• **AVAILABLE DATA**
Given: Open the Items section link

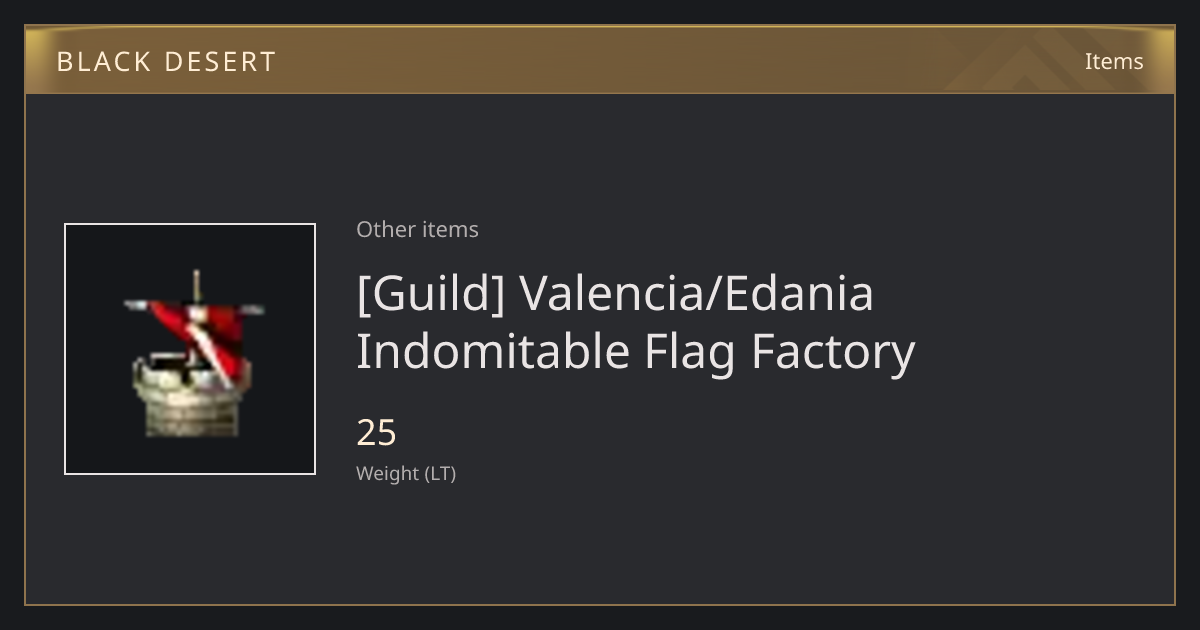Looking at the screenshot, I should 1114,61.
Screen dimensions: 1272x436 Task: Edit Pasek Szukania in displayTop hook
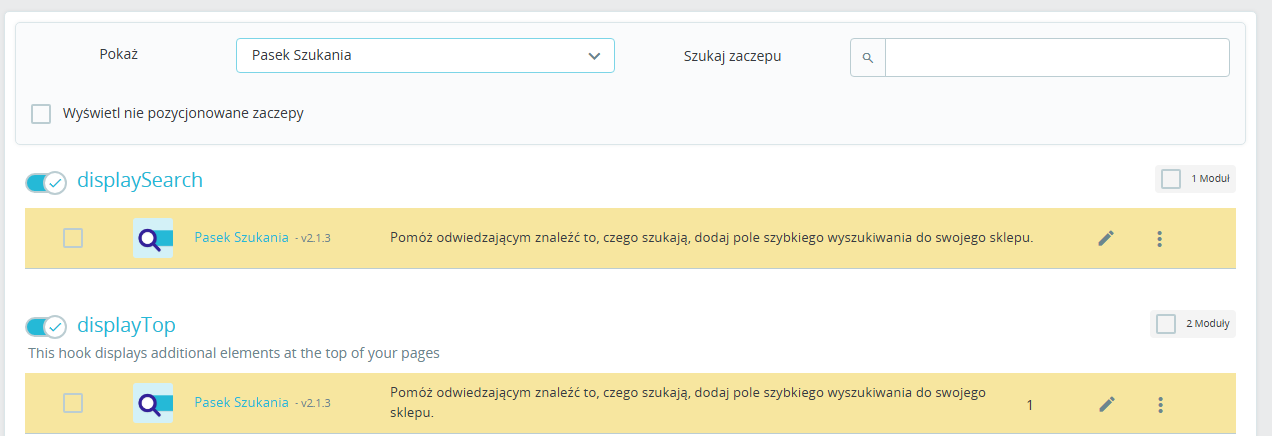point(1106,404)
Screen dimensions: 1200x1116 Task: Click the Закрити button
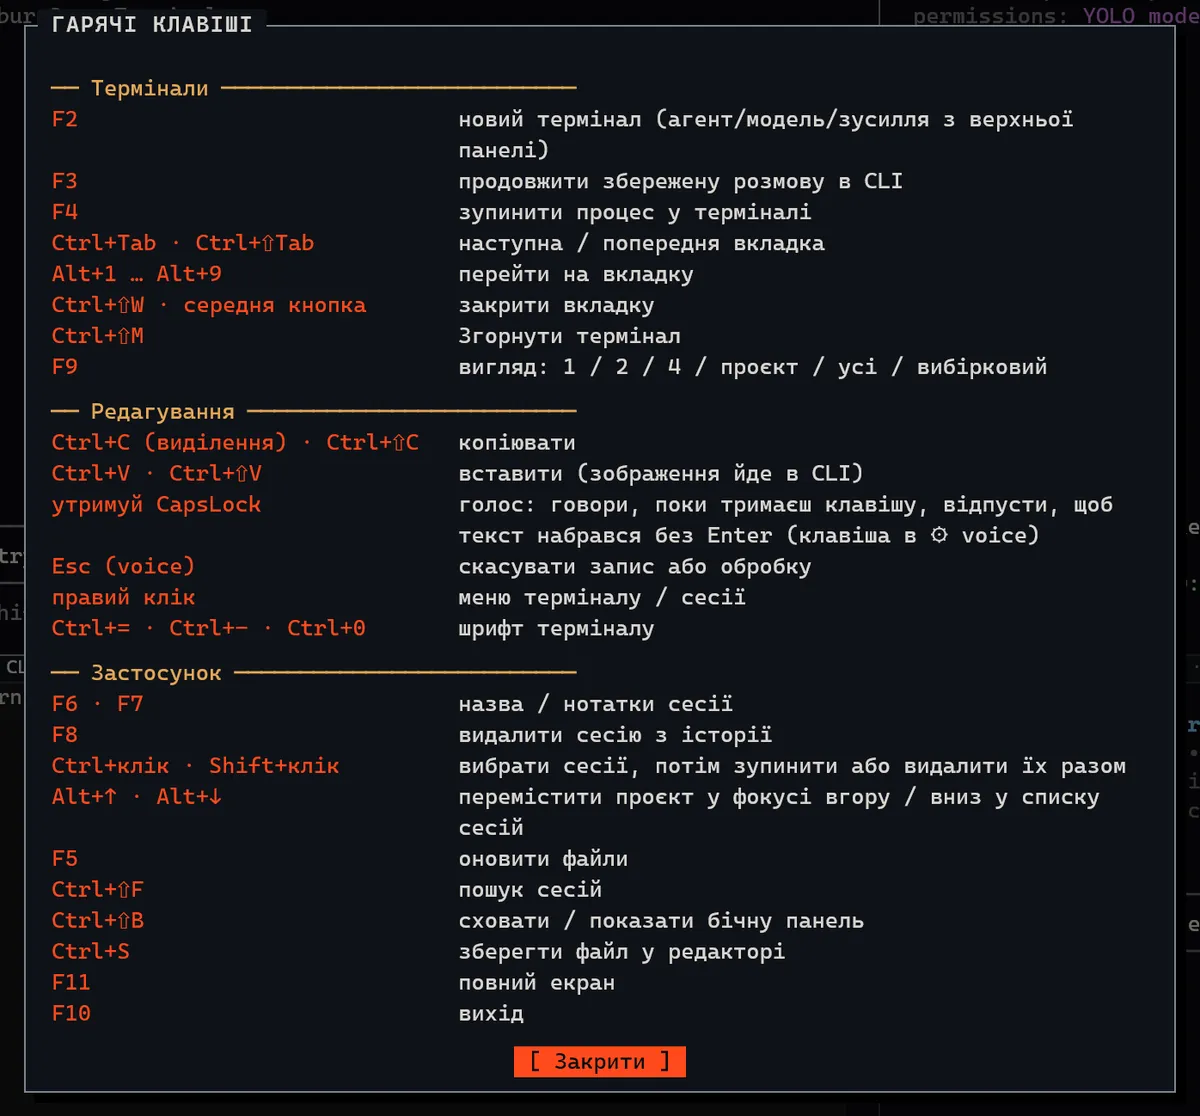600,1061
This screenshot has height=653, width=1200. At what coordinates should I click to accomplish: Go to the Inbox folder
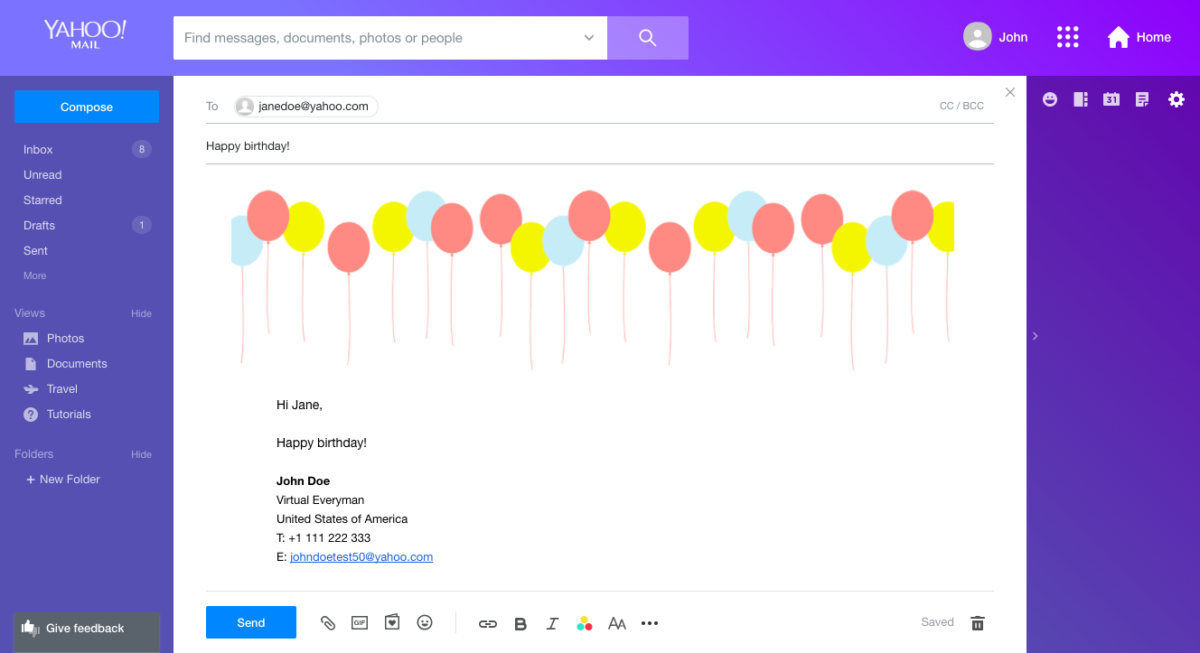[37, 149]
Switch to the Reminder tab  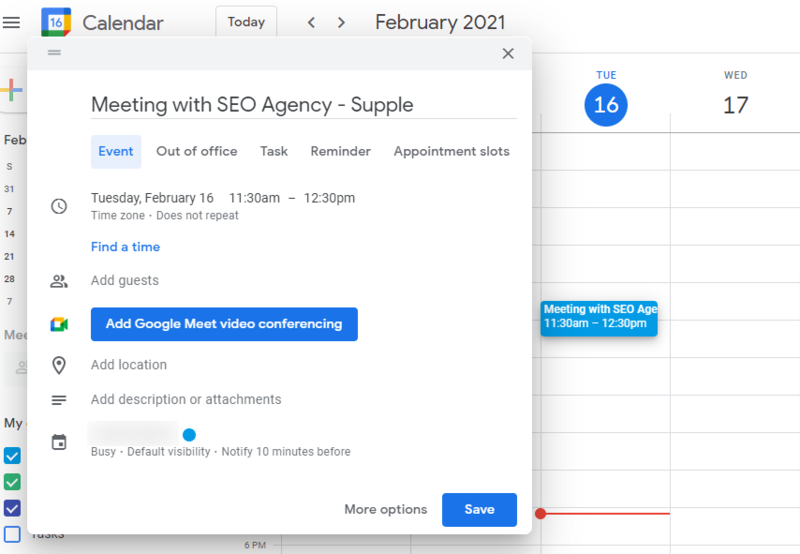point(340,152)
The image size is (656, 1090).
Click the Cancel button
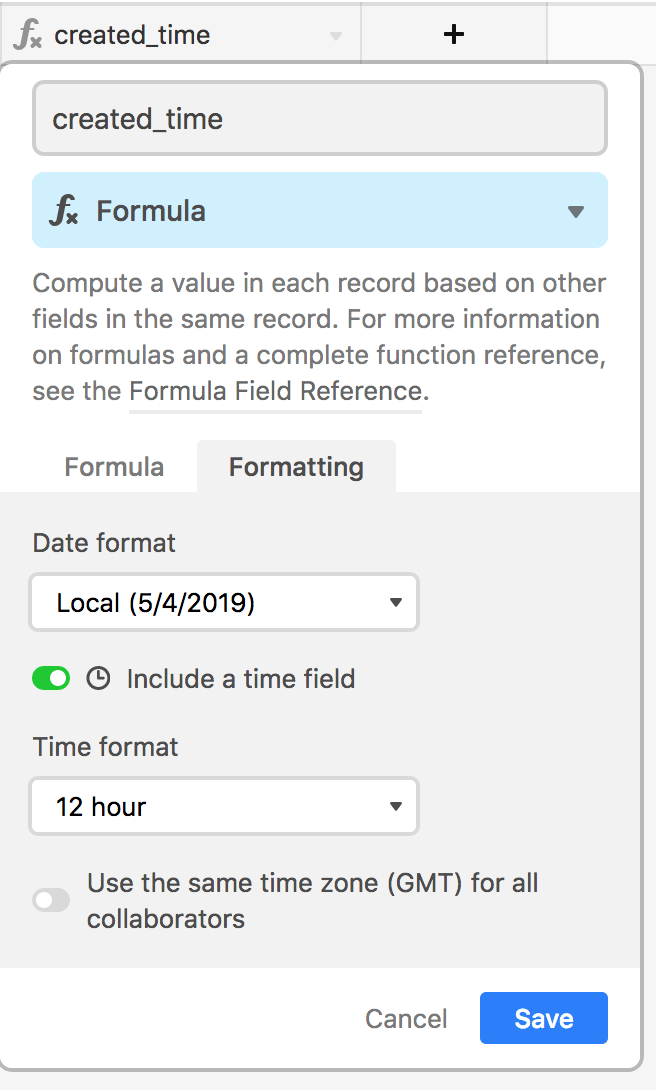click(406, 1019)
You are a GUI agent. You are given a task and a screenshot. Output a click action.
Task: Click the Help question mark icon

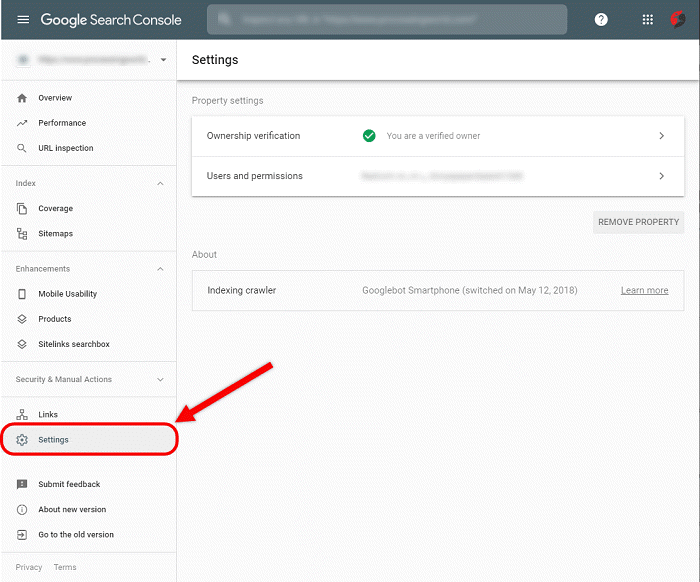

• **THE TASK**
Only the lines from the one with "The image size is (656, 1090)." to the end of the listing, both ends included, should be retyped exactly; no pictures belong in the copy.

• **SOLUTION**
The image size is (656, 1090).
Click the Cancel button
click(406, 1019)
You are a GUI agent. You are given a task and a screenshot. Output a click action.
Task: Click the Help question mark icon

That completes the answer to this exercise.